Common Stock Repurchases
      During fiscal 2006, we used $44.9 million to repurchase 1,050,000 shares of our common stock at an average price per share of $42.71 including commissions. During fiscal 2005, we used $56.4 million to repurchase 1,874,000 shares of our common stock at an average price per share of $30.10 including commissions. We currently expect that we will repurchase shares of common stock to offset the dilutive effect of shares issued under our stock incentive plans.

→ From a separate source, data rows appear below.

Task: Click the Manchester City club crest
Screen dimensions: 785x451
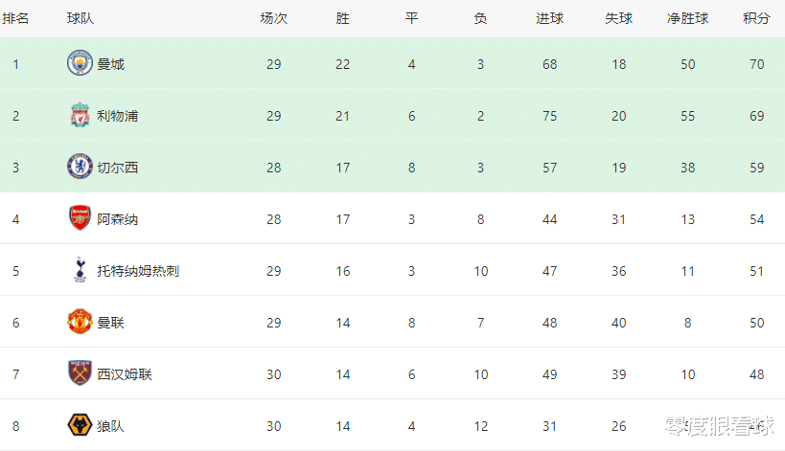Action: pos(80,63)
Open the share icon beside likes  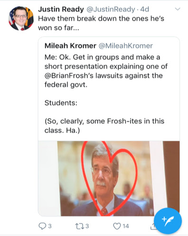pyautogui.click(x=152, y=226)
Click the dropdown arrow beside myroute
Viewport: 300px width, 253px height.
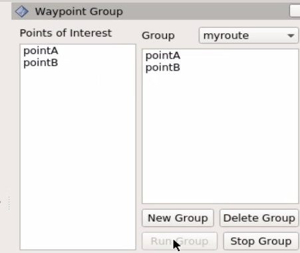click(291, 36)
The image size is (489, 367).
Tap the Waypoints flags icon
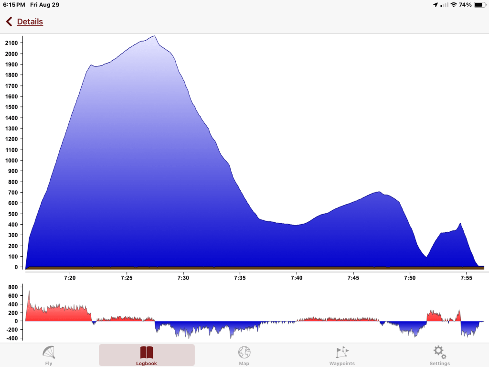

Additional information regarding repurchases made during fiscal 2006 and our repurchase programs is set forth above under Part II, “Item 5. Market For Registrant’s Common Equity, Related Stockholder Matters and Issuer Purchases of Equity Securities.”
Dividend Policy
      On August 26, 2006, our Board of Directors authorized a quarterly common stock dividend of $0.11 per share, for an annualized rate of $0.44 per share, which was our fifth consecutive annual increase. Our annual common stock dividend was $0.32, $0.24, and $0.20 per share in fiscal 2006, 2005, and 2004, respectively. Additional information concerning our dividends is set forth above under Part II, “Item 5. Market for Registrant’s Common Equity, Related Stockholder Matters and Issuer Purchases of Equity Securities.”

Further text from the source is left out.